What you will do
Reproduce, word for word, the entries that begin with the line containing "The width and height of the screenshot is (1479, 799)." and continue through the line containing "pyautogui.click(x=831, y=381)", and nothing else.

Input data
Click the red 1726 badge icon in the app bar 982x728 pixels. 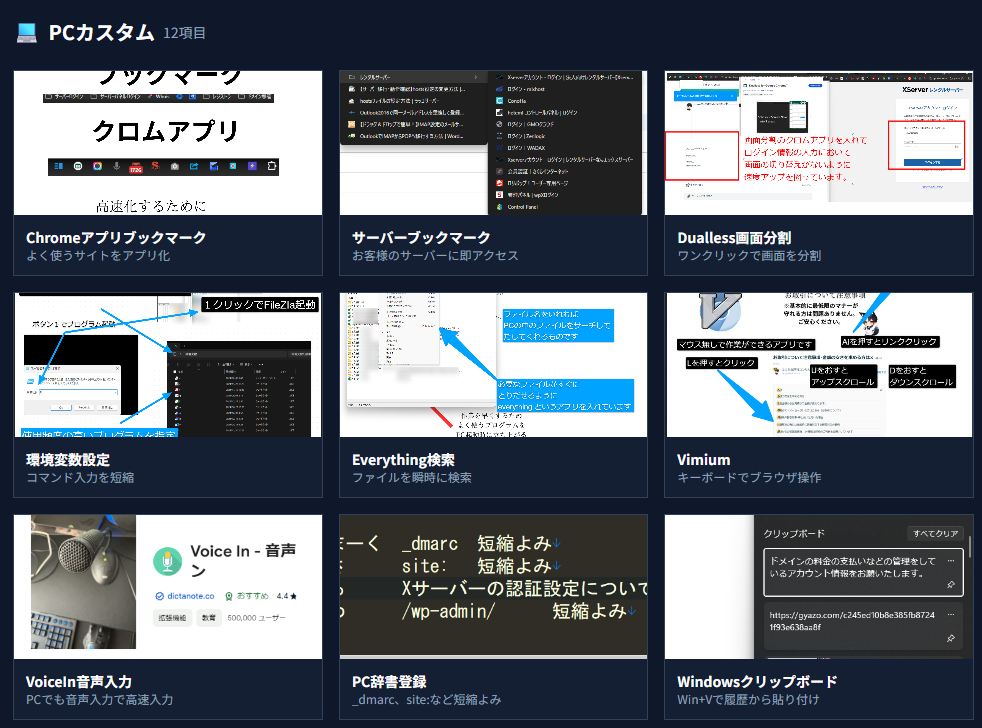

==

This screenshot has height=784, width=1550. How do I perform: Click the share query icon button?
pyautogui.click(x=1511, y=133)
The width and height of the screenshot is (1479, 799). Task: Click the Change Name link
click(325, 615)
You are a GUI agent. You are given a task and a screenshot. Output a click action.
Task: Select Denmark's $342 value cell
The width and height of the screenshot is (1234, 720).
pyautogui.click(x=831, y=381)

...

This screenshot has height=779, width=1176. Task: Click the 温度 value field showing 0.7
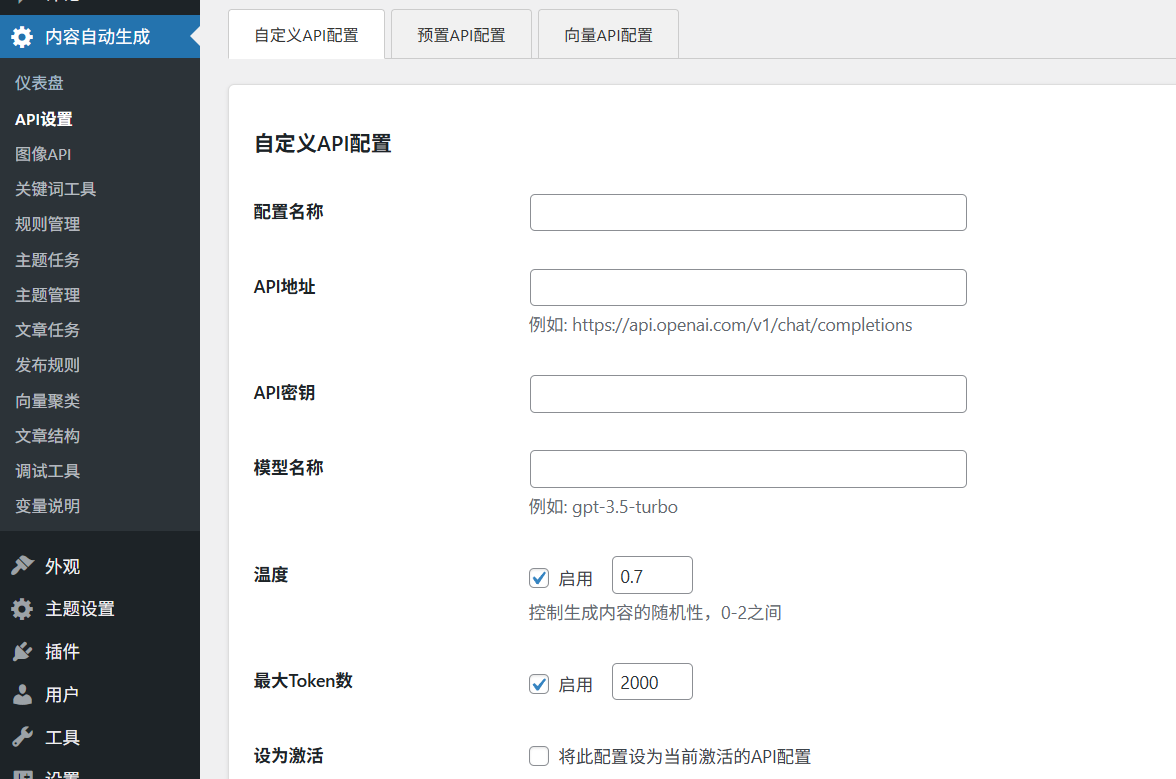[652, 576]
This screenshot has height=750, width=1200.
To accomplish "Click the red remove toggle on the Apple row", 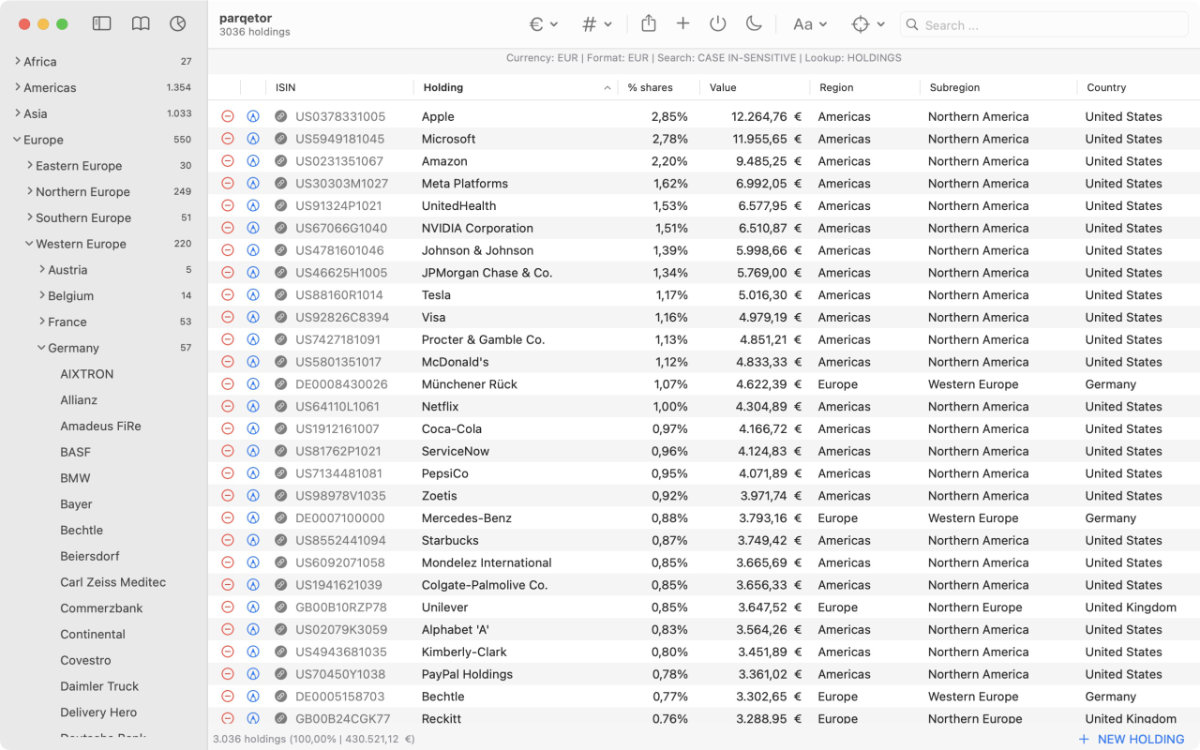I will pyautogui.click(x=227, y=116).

Task output
The width and height of the screenshot is (1479, 799). Task: Click the Change Name link
click(325, 615)
You are a GUI agent. You are given a task and a screenshot. Output a click action.
Task: Select Denmark's $342 value cell
The width and height of the screenshot is (1234, 720).
pyautogui.click(x=831, y=381)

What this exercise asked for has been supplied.